As far back as 1810, something was roaming the countryside, draining livestock of blood. Fort goes on to describe how a large “dog” was killed. At which point the killings ceased. That this is anything more than a convenient explanation seems obvious to Fort. He has already spent much of Lo! showing readers how a satisfying answer to a problem, no matter how much data is ignored, is almost always preferable to a real mystery. He tells of more sheep killings in the same manner:
For about four months, in the year 1874, beginning upon January 8th, a killer was abroad, in Ireland. In Land and Water, March 7, 1874, a correspondent writes that he had heard of depredations by a wolf, in Ireland, where the last native wolf had been killed in the year 1712. According to him, a killer was running wild, in Cavan, slaying as many as 30 sheep in one night. There is another account, in Land and Water, March 28. Here, a correspondent writes that, in Cavan, sheep had been killed in a way that led to the belief that the marauder was not a dog.
This correspondent knew of 42 instances, in three townlands, in which sheep had been similarly killed—throats cut and blood sucked, but no flesh eaten. The footprints were like a dog's, but were long and narrow, and showed traces of strong claws. Then, in the issue of April 11th, of Land and Water, came the news that we have been expecting. The killer had been shot. It had been shot by Archdeacon Magenniss, at Lismoreville, and was only a large dog.
Other towns seemed to have encounters with a same, or similar, creature. This time it was a bit different in that no matter how many “dogs”, who were most assuredly the culprit, were shot it did not stop the killings. Fort tells us:
See the Clare Journal, issues up to April 27th—the shooting of the large dog, and no effect upon the depredations—another dog shot, and the relief of the farmers, who believed that this one was the killer—still another dog shot, and supposed to be the killer—the killing of sheep continuing. The depredations were so great as to be described as "terrible losses for poor people." It is not definitely said that something was killing sheep vampirishly, but that "only a piece was bitten off, and no flesh sufficient for a dog ever eaten."

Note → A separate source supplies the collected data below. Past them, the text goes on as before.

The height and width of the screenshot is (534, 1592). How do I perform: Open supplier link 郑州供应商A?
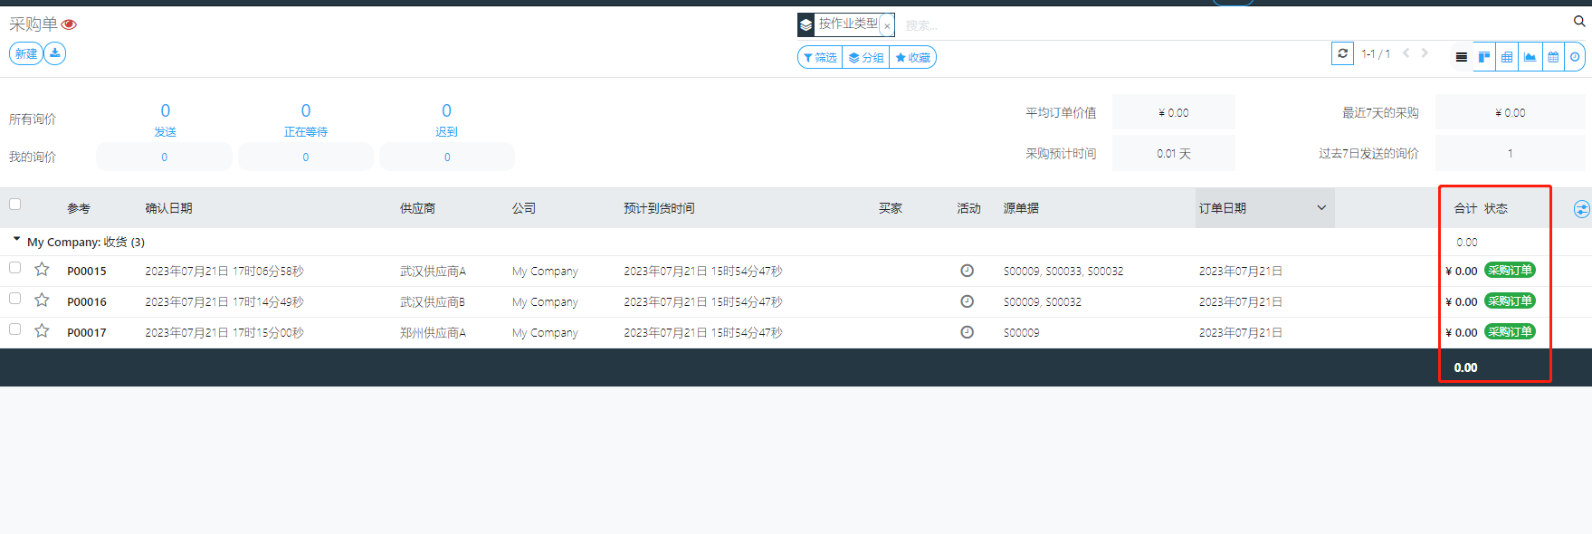[433, 333]
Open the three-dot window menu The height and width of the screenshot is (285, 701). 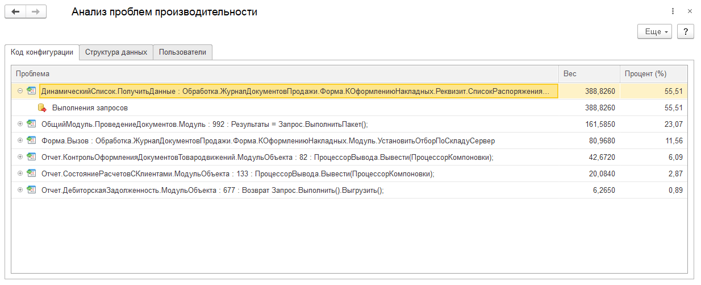point(673,11)
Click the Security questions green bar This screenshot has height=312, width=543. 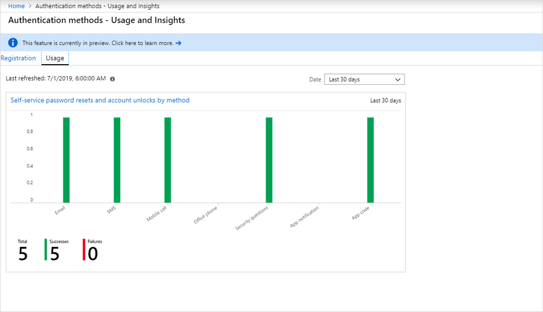269,160
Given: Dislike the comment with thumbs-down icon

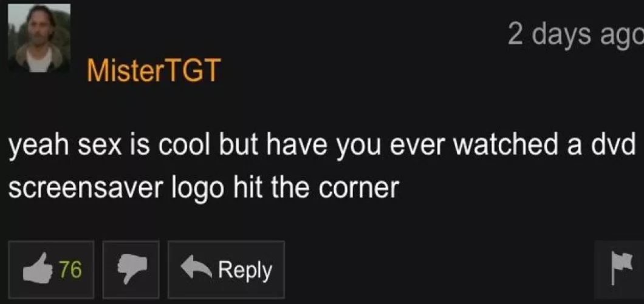Looking at the screenshot, I should click(x=131, y=269).
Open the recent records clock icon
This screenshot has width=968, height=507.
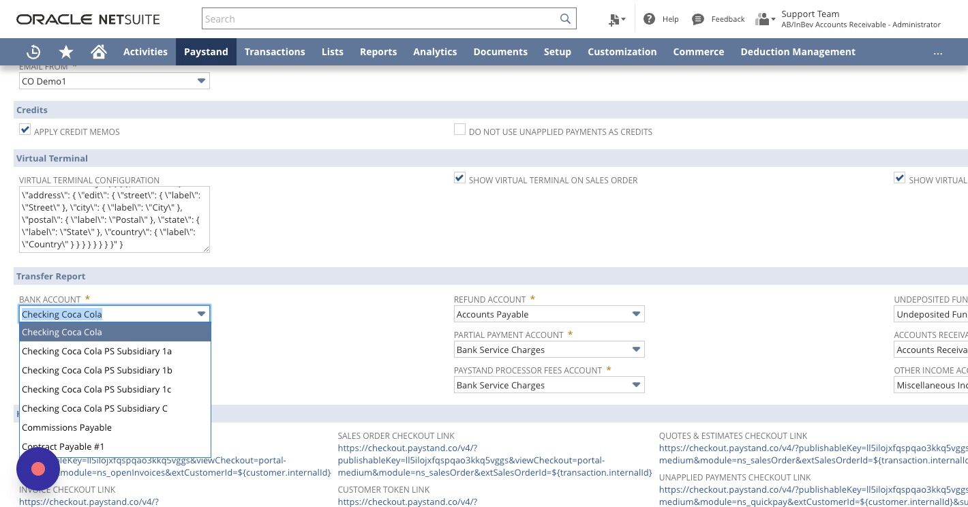pyautogui.click(x=33, y=52)
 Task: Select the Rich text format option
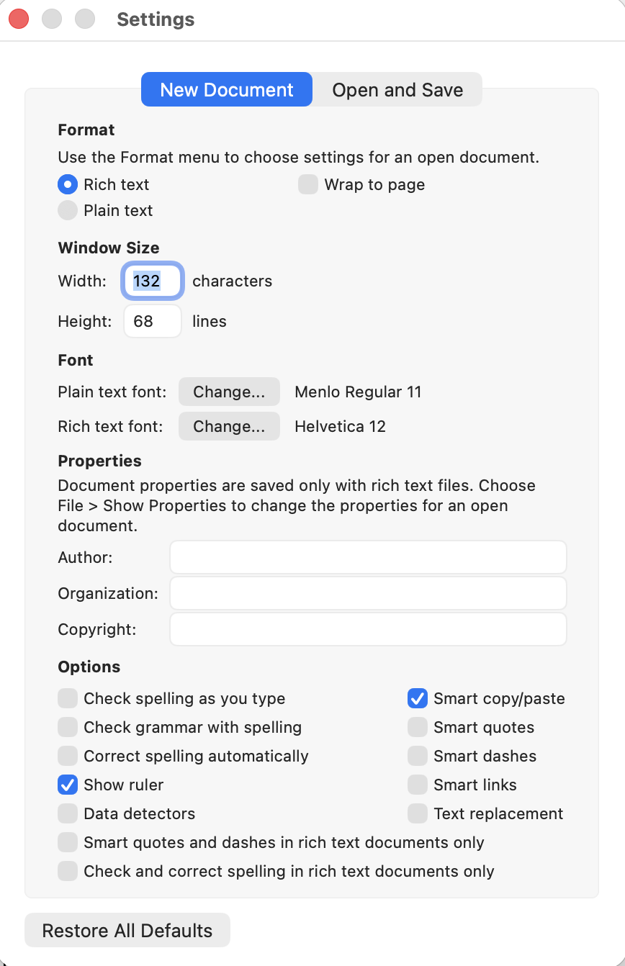pos(67,184)
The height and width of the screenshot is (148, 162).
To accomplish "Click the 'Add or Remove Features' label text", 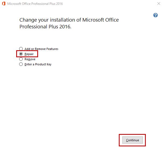I will [41, 49].
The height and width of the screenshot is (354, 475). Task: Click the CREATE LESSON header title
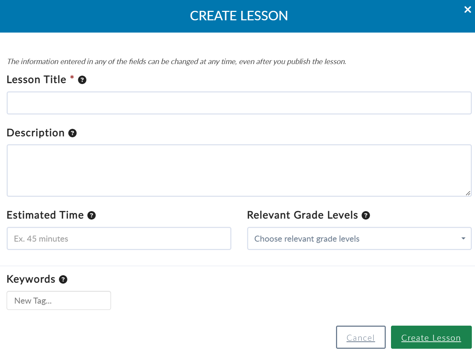(239, 16)
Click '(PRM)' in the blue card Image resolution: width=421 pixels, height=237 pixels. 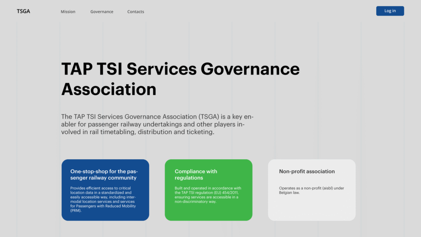pyautogui.click(x=76, y=210)
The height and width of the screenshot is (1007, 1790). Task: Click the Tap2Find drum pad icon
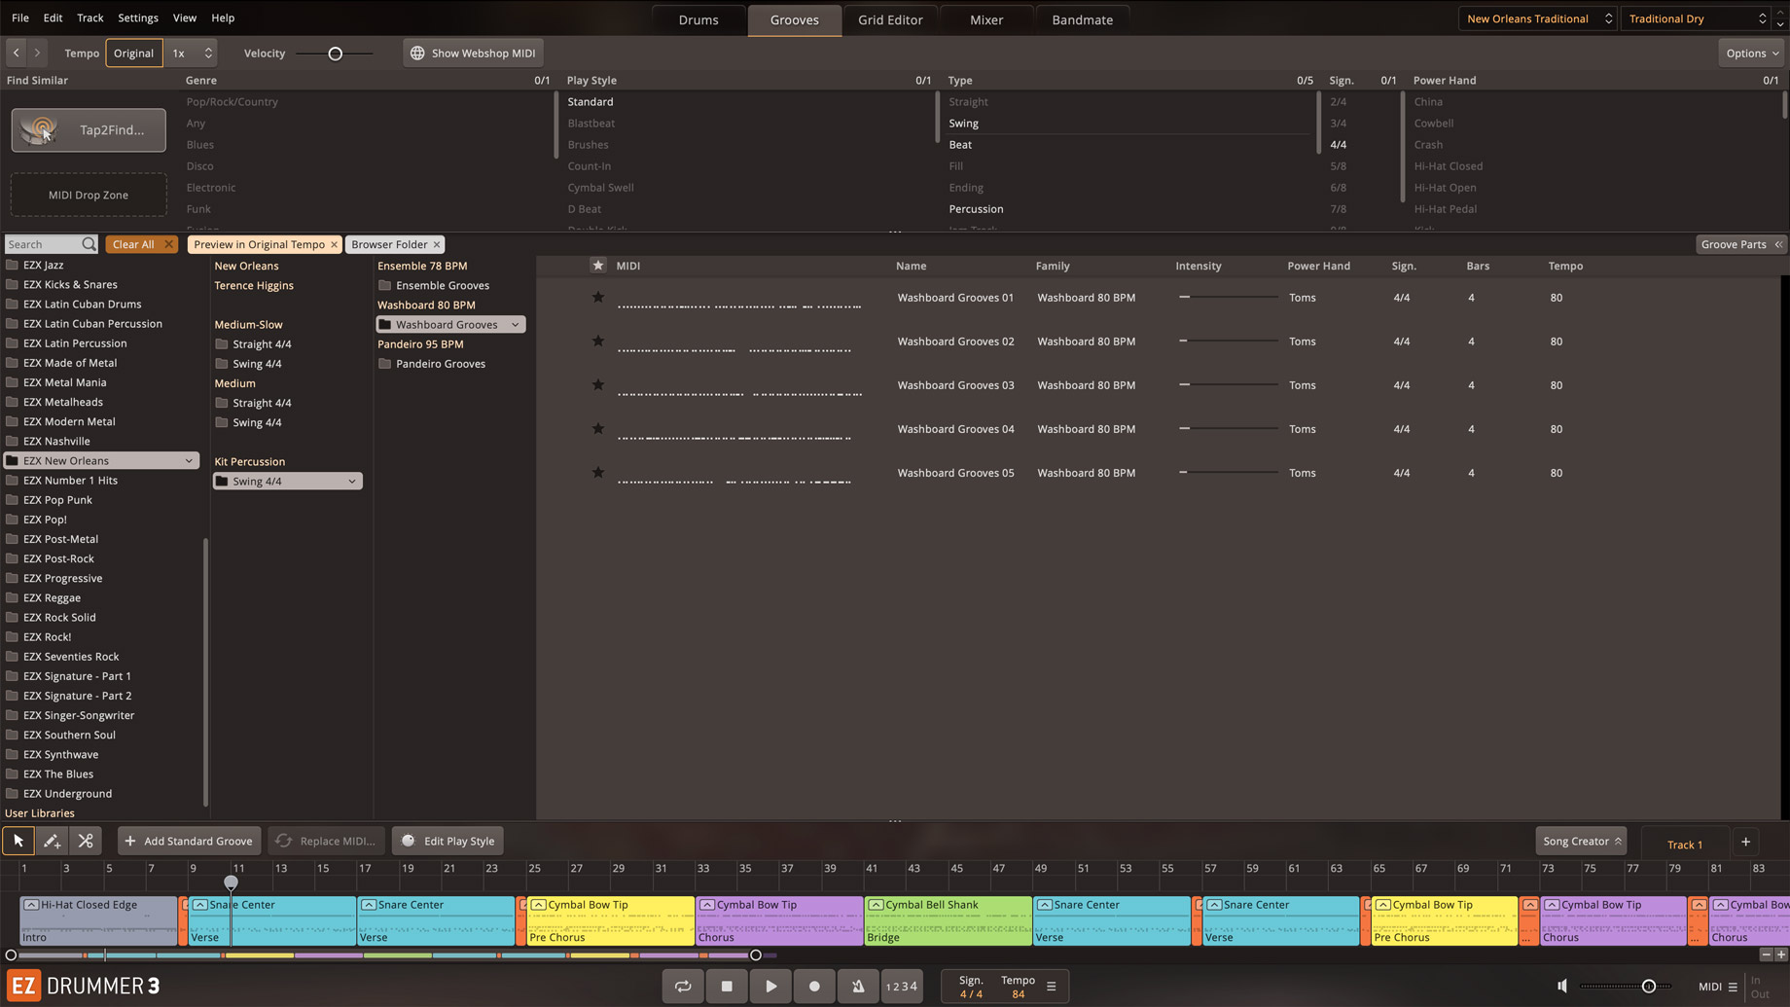40,129
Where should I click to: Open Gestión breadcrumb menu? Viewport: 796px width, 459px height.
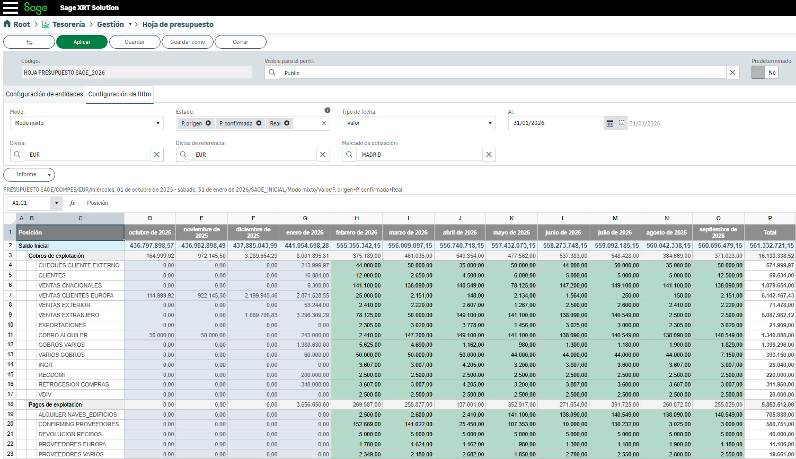coord(130,24)
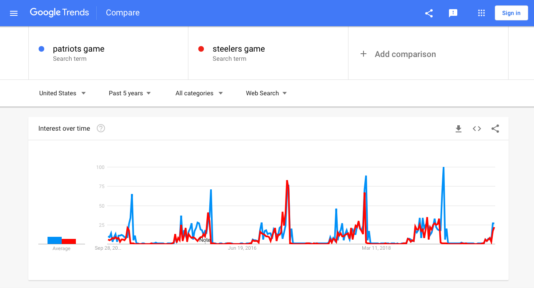The image size is (534, 288).
Task: Open the All categories dropdown
Action: 199,93
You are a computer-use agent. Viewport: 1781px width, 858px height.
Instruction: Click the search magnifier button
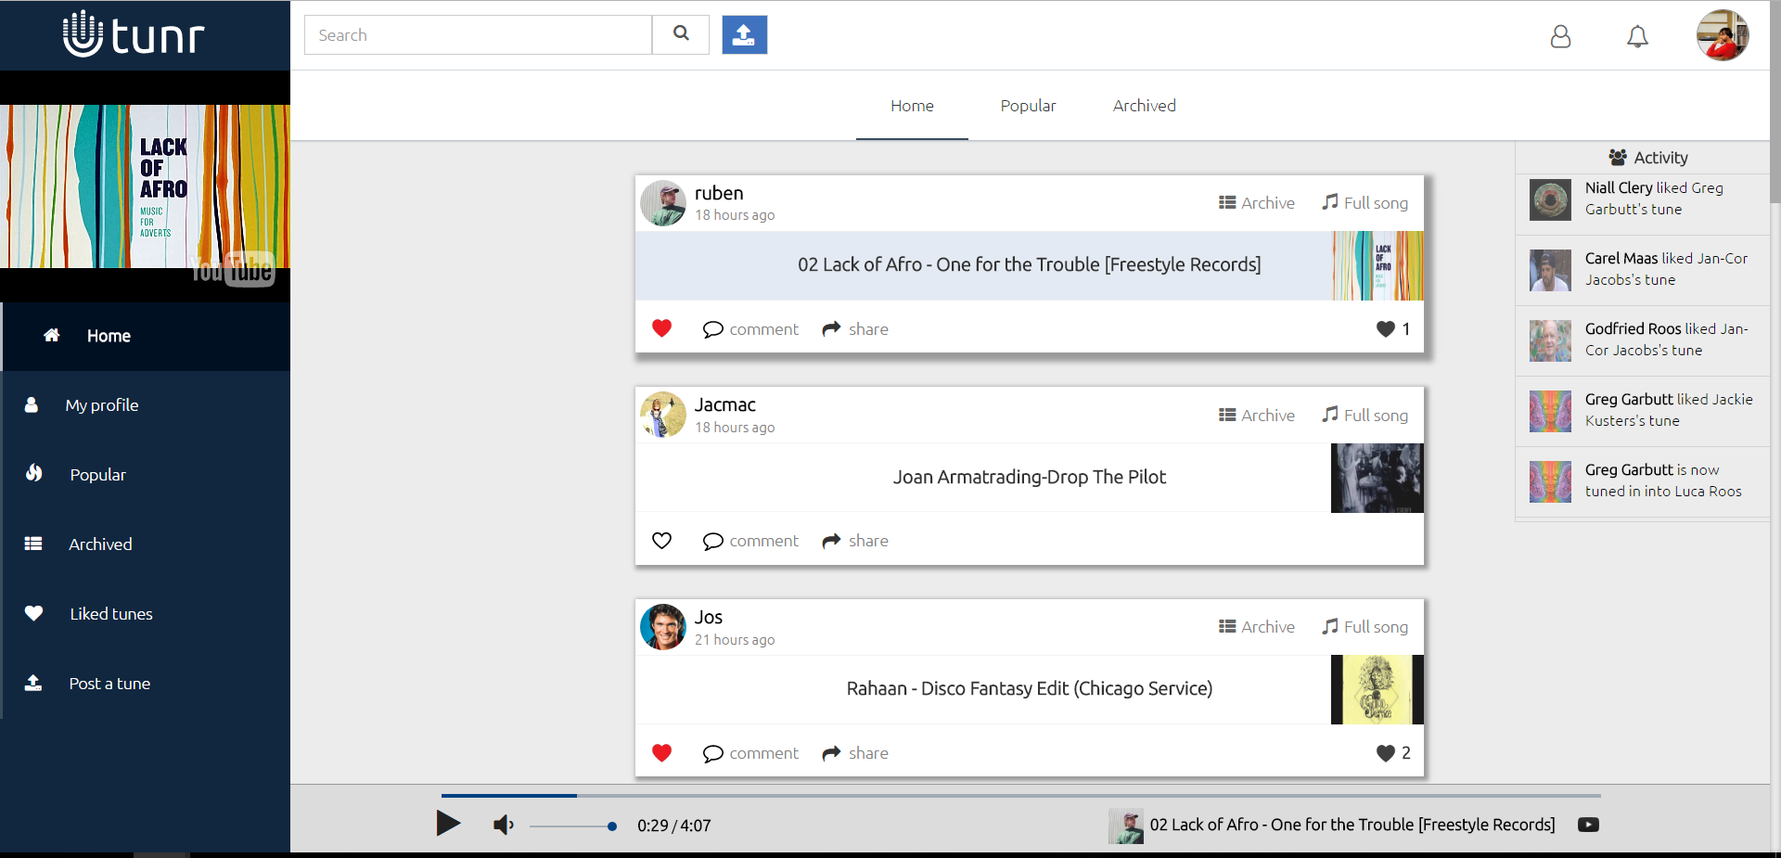(x=681, y=34)
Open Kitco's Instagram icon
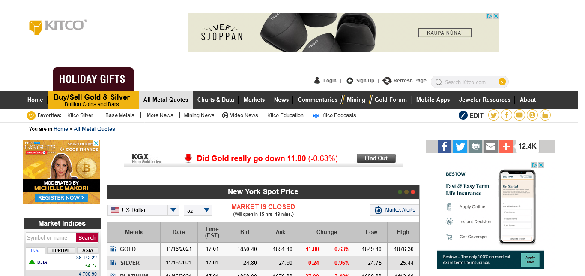The height and width of the screenshot is (276, 585). pos(532,115)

The scene of the killings shifted.
Cavan Weekly News, April 17—that, near Limerick, more than 100 miles from Cavan, "a wolf or something like it" was killing sheep. The writer says that several persons, alleged to have been bitten by this animal, had been taken to the Ennis Insane Asylum, "laboring under strange symptoms of insanity."
It seems that some of the killings were simultaneous near Cavan and near Limerick. At both places, it was not said that finally any animal, known to be the killer, was shot or identified. If these things that may not be dogs be, their disappearances are as mysterious as their appearances.
The creature’s reign of terror was far from over. By 1905, similar attacks were occurring in England. Fort relates:
There was a marauding animal in England, toward the end of the year 1905. London Daily Mail, Nov. 1, 1905—"the sheep-slaying mystery of Badminton." It is said that, in the neighborhood of Badminton, on the border between Gloucestershire and Wiltshire, sheep had been killed. Sergeant Carter, of the Gloucestershire Police, is quoted—"I have seen two of the carcasses, myself, and can say definitely that it is impossible for it to be the work of a dog. Dogs are not vampires, and do not suck the blood of a sheep, and leave the flesh almost untouched."
It’s not hard to see the similarities between the nature of the attacks on these sheep and the later attacks by the ‘Chupacabra’. Is it possible that this could have been done by the same kind of creature? In some of the cases sighted by Fort, the mysterious phenomena went away without the “resolution” of having killed a dog or wolf. Ending as strangely as it began. This habit of mysterious phenomena starting and stopping suddenly is really par for the course. UFOs are often sighted in “Flaps” or “Waves”, so to is Bigfoot. Perhaps we are dealing with some kind of natural phenomena which is cyclical in nature? This idea is certainly not unique to me and in fact I believe I first read it in Keel’s books.
Could the above reports be of an actual Chupacabra in the 19th century? By all accounts it certainly bears a strong resemblance. As with most of this Fortean/Paranormal stuff, we are left only to wonder and marvel at the interesting accounts left to us.